The South reminds me a lot of the Caribbean -- it has a rich culture, history of slavery, stalwart religious traditions, close-knit (and judgmental) families/communities. My mother's family is Jamaican and sometimes I felt like the only difference between the two cultures was the accent.
The Caribbean, specifically Jamaica, has recognized HIV as a more generalized epidemic, meaning that it's not only associated with one group -- like gay men. I believe that this helps messaging and outreach. But, like the rural South, the gay community in Jamaica operates underground. It's just not acceptable to be gay.
All the chatter of President Obama's support of gay marriage is so foreign in the rural South, where it's really not OK to be gay.
I also found that Southerners still perceived HIV as a gay man's disease.

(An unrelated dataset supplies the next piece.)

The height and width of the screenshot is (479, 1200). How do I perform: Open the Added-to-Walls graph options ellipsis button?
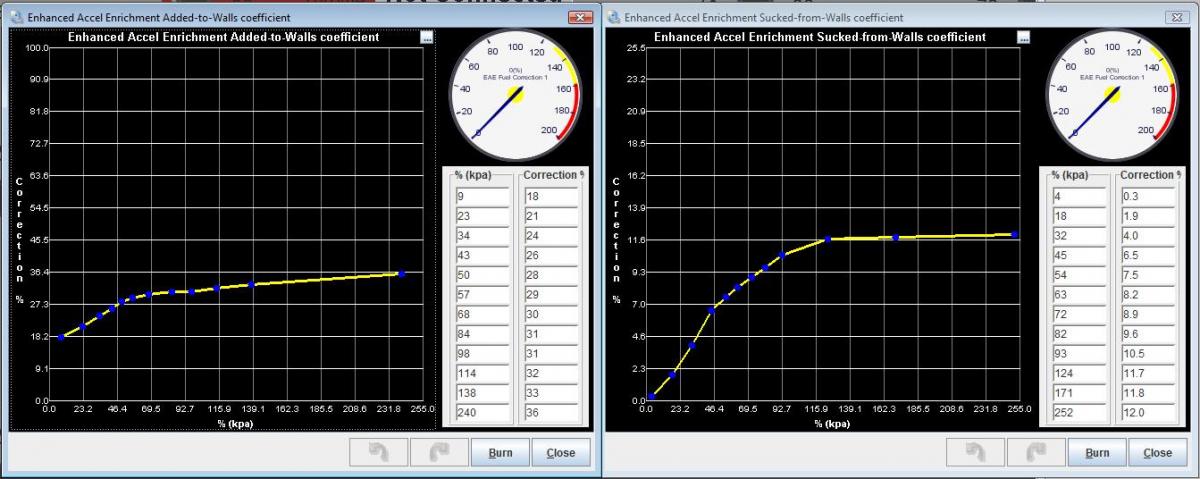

So, if you're a black woman with HIV, it's because you contracted it from a guy on the down low. Black men, once again, become perpetrators. I'd honestly rather address the root issue of why black men can't be gay in the South.
When it comes to making independent films, especially documentaries, funding always seems to be an obstacle. How did you find financial backing for deepsouth?
MAC AIDS Fund supported the film early on, and I personally financed the rest of the production. And by personally financed, I mean that at the age of 30, I liquidated my IRAs and moved in with my parents for almost two years. Duy Linh Tu and Joe Lindquist also took pay cuts to make this film. The production of deepsouth really became a passion project for everyone involved.
It's opening in July. Where can our readers see it? Is it opening at AIDS 2012?
We will premiere in D.C. during AIDS 2012. We haven't locked down a date, but we'll have public screenings during the week of the international conference. We're also planning a grassroots film tour during the summer/fall.
What do you hope your audience will take away from this film?
We hope that audiences will experience what it's like to be affected by HIV in a region of the U.S. that has few resources, and is not particularly popular, unless we're rallying the African-American vote.
We didn't include the reports and stats and experts in this film. Infinite thanks for them, because that research is the bedrock of this film! But we didn't want to rehash the reports or make people examples of statistical data points, so we created a character-driven, cinema verité narrative. The research findings abound in the film, but they're not super explicit. We also touch on some broader social and cultural issues like religion, education and geography with mini-stories interspersed throughout the film.
We hope to reframe how we think about HIV -- as a social illness. We'd like to expand the definitions of protection and behavior -- beyond condoms and safe sex. It's not a campaign, it's simply the reality of HIV in the American South.
This transcript has been lightly edited for clarity.
Kellee Terrell is the former news editor for TheBody.com and TheBodyPRO.com.